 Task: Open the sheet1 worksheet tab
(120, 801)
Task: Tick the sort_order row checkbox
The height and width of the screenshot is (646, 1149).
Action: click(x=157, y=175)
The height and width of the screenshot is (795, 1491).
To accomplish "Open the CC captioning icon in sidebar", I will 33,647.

⁂

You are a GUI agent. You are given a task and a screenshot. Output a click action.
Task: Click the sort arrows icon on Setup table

⁂

Description of the task
Once the line with "You are a GUI" is found in the records above, print exactly that line and every line after it through the line with "Task: Click the".

Result of the exercise
You are a GUI agent. You are given a task and a screenshot. Output a click action.
Task: Click the sort arrows icon on Setup table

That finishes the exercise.